|Disaster Mitigation - 2nd Edition (Department of Humanitarian Affairs/United Nations Disaster Relief Office - Disaster Management Training Programme - United Nations Development Programme , 1994, 64 p.)|
|Part 4 - Implementing organizations|
Disasters are an international problem. The scale of a major disaster often exceeds the capabilities and resources of a national government. The international community is usually quick and generous in its response. Protection from disasters is similarly an international concern. Disasters are, with a few notable exceptions, infrequent and a country is unlikely to have regular experience or to have built up expertise in dealing with all of the wide range of hazards it is likely to experience. That expertise is available on an international level. Countries that have recently experienced a volcanic eruption may be best placed to assist another country anticipating volcanic activity, for example. International organizations are important vehicles for facilitating international exchanges of expertise and developing an international approach to disaster mitigation. Some of the important actors are DHA, UNDP, NGOs and regional organizations.
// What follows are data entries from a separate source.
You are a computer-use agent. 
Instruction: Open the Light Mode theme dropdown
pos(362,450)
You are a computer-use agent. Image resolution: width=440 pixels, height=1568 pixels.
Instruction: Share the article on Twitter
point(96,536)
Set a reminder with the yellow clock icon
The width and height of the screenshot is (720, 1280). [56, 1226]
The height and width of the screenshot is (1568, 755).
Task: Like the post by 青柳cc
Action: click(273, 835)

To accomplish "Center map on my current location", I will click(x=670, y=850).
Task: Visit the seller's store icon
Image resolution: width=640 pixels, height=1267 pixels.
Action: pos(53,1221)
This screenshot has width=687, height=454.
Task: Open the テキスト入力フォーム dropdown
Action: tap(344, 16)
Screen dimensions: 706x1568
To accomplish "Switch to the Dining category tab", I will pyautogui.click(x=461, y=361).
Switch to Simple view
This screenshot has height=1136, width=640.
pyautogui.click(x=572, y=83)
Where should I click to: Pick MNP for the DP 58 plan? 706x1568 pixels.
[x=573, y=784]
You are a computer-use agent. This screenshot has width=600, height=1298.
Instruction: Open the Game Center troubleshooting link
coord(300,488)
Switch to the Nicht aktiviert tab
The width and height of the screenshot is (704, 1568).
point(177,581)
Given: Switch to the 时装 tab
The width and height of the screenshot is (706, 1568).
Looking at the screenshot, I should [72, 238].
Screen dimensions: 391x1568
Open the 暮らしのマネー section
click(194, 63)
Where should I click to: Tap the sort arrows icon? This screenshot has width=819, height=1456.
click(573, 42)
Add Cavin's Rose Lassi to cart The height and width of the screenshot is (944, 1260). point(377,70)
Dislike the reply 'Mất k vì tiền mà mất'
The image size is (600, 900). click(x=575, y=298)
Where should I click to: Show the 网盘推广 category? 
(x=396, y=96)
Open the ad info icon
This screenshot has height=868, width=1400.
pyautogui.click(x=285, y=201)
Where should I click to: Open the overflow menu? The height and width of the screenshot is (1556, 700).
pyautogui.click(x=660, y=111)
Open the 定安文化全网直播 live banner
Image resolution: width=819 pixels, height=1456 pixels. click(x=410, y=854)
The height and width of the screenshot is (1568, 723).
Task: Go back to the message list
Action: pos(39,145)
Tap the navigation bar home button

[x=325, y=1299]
Helping to build national institutions and formal structures that will perpetuate the mitigation program is an important element of the UN's initiative in providing disaster management assistance.
One of the most important long-term, sustainable aspects of disaster mitigation is the development of skills and technical capacitation in-country. Professional development and a pool of expertise in disaster mitigation techniques will allow longer term development of the issue. Helping to build national institutions and formal structures that will perpetuate the mitigation program is an important element of the UN's initiative in providing disaster management assistance. In a number of countries, the response to any individual disaster is to set up a special disaster committee to handle the emergency. At the end of the emergency or reconstruction, the committee or government department has the advantage of retaining these skills and experiences. This allows some emphasis to be switched from post-disaster assistance to pre-disaster preparedness.
Institutions which gather and analyze information are fundamental to the development of the skills required in any nation to reduce its risk against future disaster. Examples of institutions that would make up a national technical capability could include:
Hydraulics and hydrology laboratories
Industrial safety inspectorate
Chamber of architects
Institution of urban and regional planners
Associations of economists, geographers, social scientists
National standards committee
The hazard observatories are the first requirements for a national capability in hazard defence. Often these institutions have few resources and are perceived as low priority or as esoteric research institutes. Equipment needs may be critical. Observatories need networks of sophisticated instrumentation maintained in the field, and are likely to need advanced computing facilities and software to analyze results. Training of technicians and staff members in developments in instrumentation and scientific methods may be important. The output of the various professional institutions is often highly technical and there is a need to persuade technical specialists to present their findings in simplified forms, comprehensible to laymen and to professionals in other disciplines - the interdisciplinary interfaces are important in developing an integrated mitigation program.